I have a folder of AVI files that I'm converting to MP4 format. The command that I use works great with the exception that it does NOT copy the date modified/date created tags.

Here's the command I run for FFMPEG:
FOR /F "tokens=*" %G IN ('dir /b *.avi') DO ffmpeg -i "%G" -map_metadata 0 -c copy -movflags faststart -c:v libx264 -c:a aac -pix_fmt yuv420p "%~nG.mp4"
That looks at ALL files in the folder that are avi and converts. Someone mentioned that EXIFTool could be used to look at the avi files in the dir and copy the needed tags to the new mp4. Is that possible? if so, how?

Thank you in advance,

Phil Harvey

The general syntax is:

exiftool -tagsfromfile %d%f.AVI "-DSTTAG1<SRCTAG1" "-DSTTAG2<SRCTAG2" ... -ext mp4 DIR

Where DSTTAGx/SRCTAGx are the destination and source tag names.  You may need to specify the destination group as well.  See FAQ 3 for help with this.

- Phil
...where DIR is the name of a directory/folder containing the images.  On Mac/Linux/PowerShell, use single quotes (') instead of double quotes (") around arguments containing a dollar sign ($).

StarGeek

Odds are the tags you want to copy are the FileCreateDate and FileModifyDate as AVIs don't always have embedded date/time tags.

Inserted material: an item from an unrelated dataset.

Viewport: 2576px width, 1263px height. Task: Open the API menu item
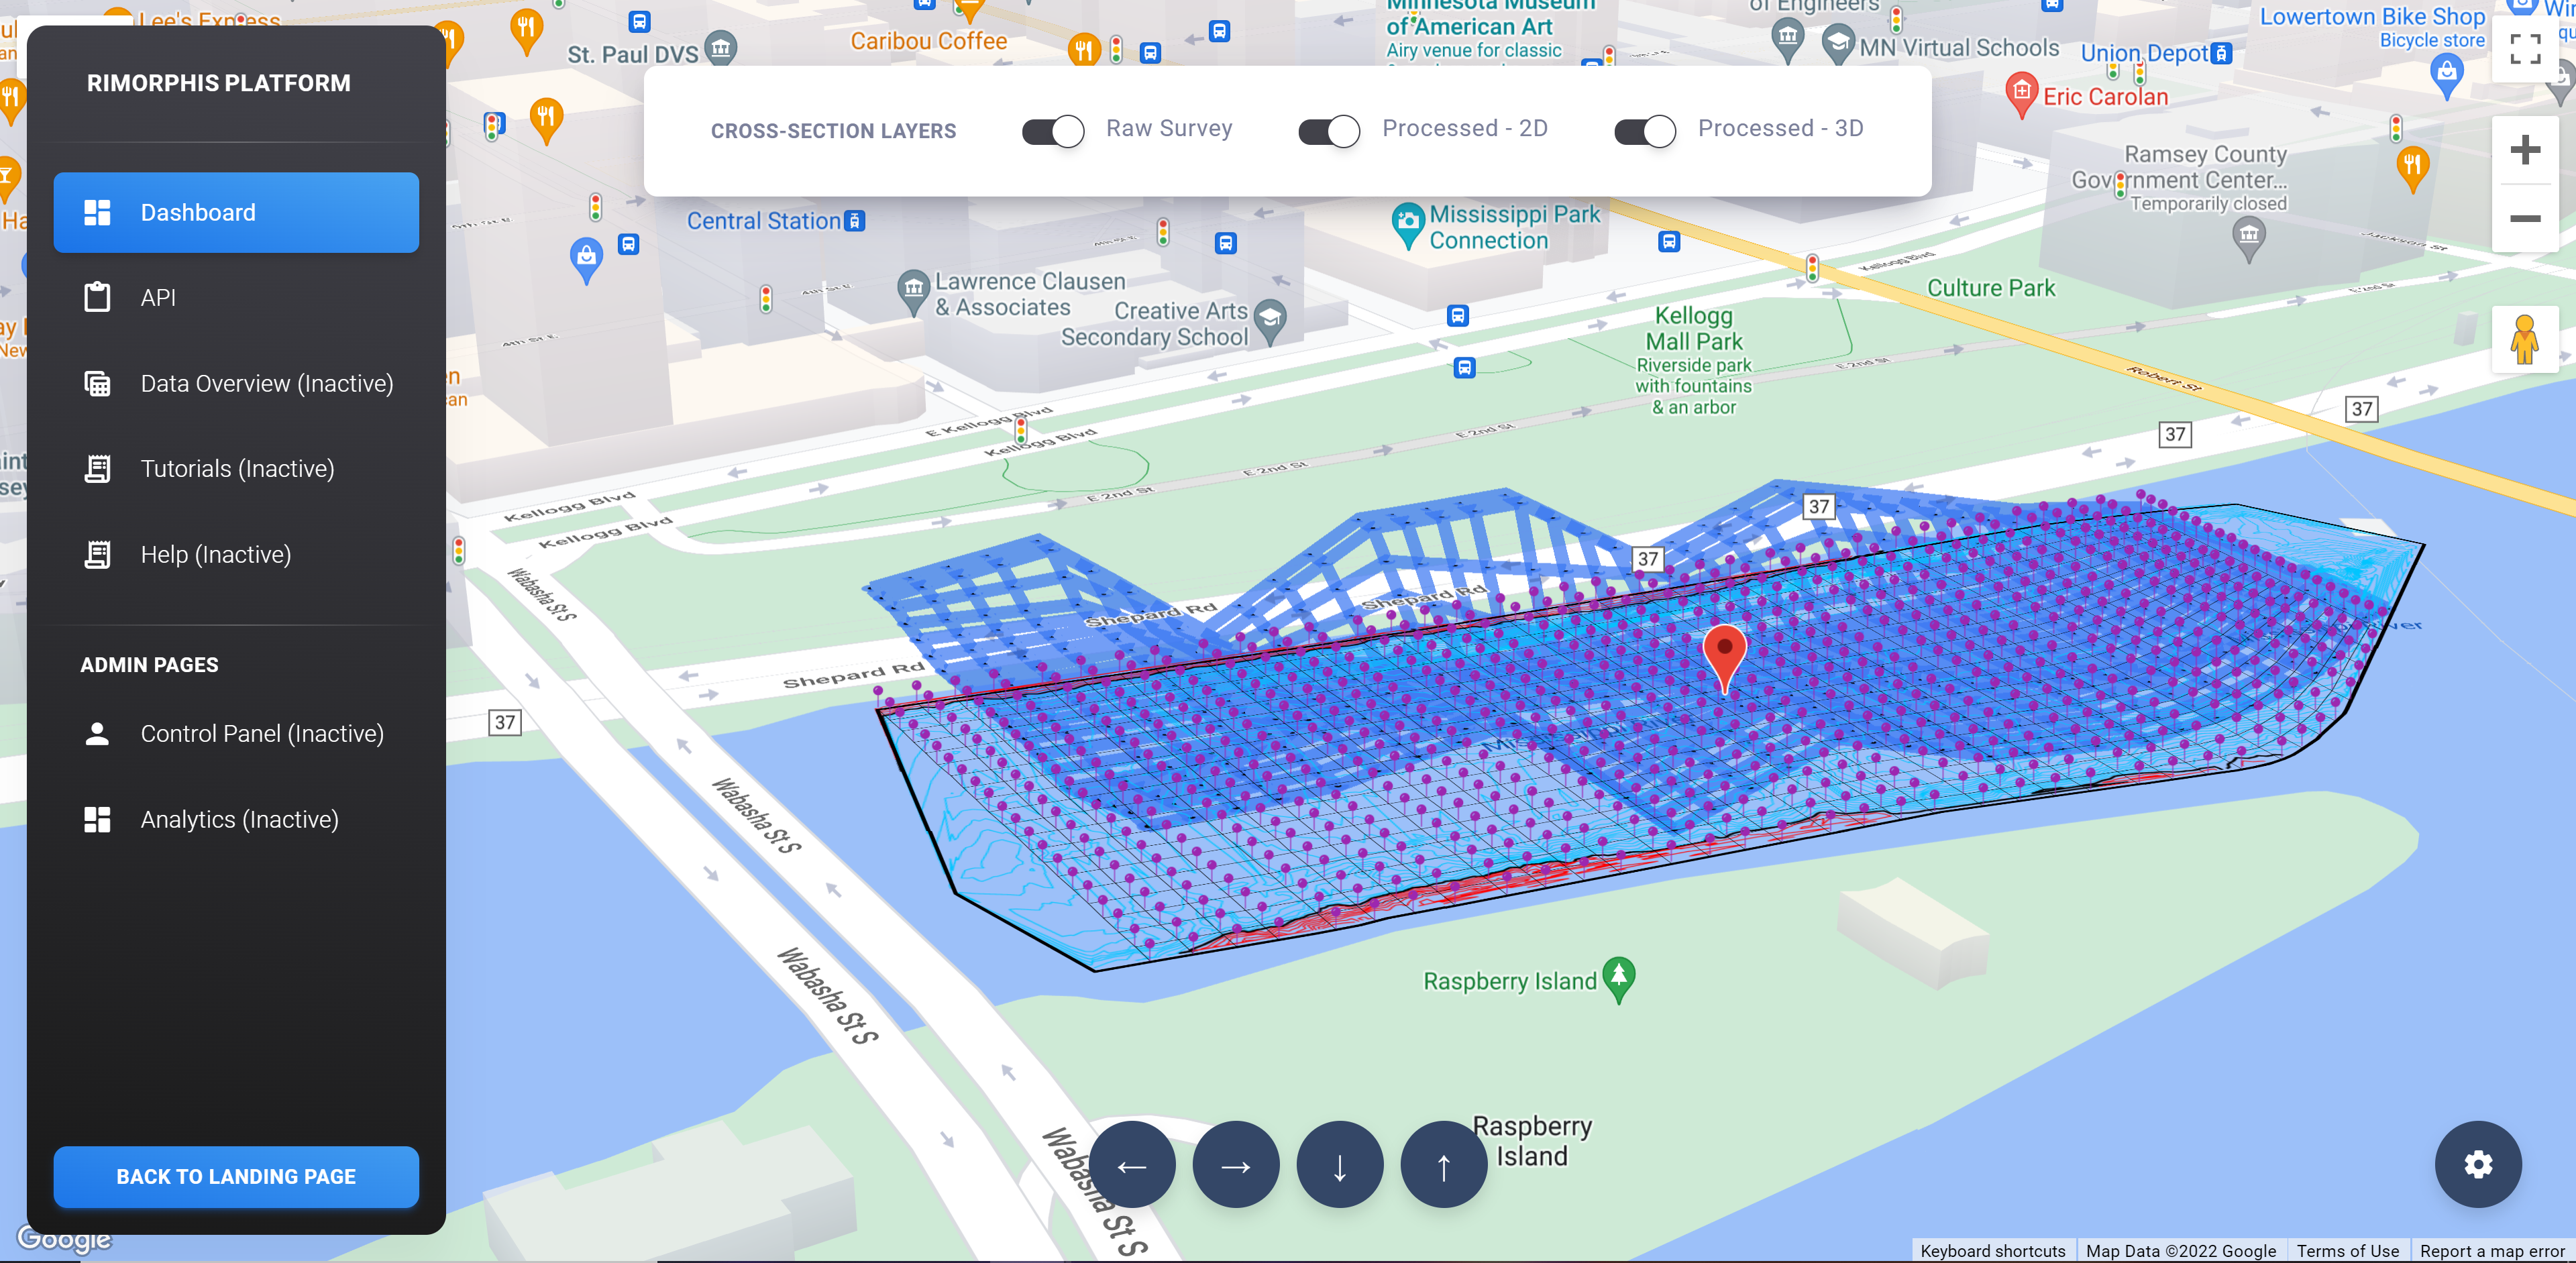[x=158, y=298]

Run this command to see all the time related tags in the file
exiftool -time:all -G -a -s file.avi

If the time stamps you are looking for are the file system tags, then you could use this command to copy them, assuming the AVIs are in the same directory as the MP4s.
exiftool -TagsFromFile %d%f.AVI -FileCreateDate -FileModifyDate -ext mp4 DIR
"It didn't work" isn't helpful. What was the exact command used and the output.
Read FAQ #3 and use that cmd
Please use the Code button for exiftool output

Please include your OS/Exiftool version/filetype


wywh

There are some ffmpeg commands that might preserve metadata but in my experience at least macOS 12 QuickTime does not read them well ('-movflags use_metadata_tags' preserves 'Keys:GPSCoordinates' but QuickTime does not read it, '-map_metadata 0' preserves 'QuickTime:CreateDate').

So I'd not try to include metadata in ffmpeg. Do it all later in exiftool with '-TagsFromFile' if the originals have relevant tags to copy.

With the .avi I'd first copy the fragile FileCreateDate or FileModifyDate (or some other .avi date) to the more robust .avi filename. Then encode with ffmpeg while preserving date in the filename. Then copy the date from the filename to .mp4 metadata dates in exiftool:

exiftool -api QuickTimeUTC=1 '-AllDates<FileName' '-Track*Date<FileName' '-Media*Date<FileName' -execute '-FileCreateDate<FileName' '-FileModifyDate<FileName' -common_args -m -P -overwrite_original_in_place -wm w .

For pre-1970 dates, remove '-wm w' and add '-Keys:CreationDate<FileName' before '-execute'.

I add GPS and Title, Description, Author and Keywords to some selected .mp4, .m4v and .mov but I guess .avi does not have them.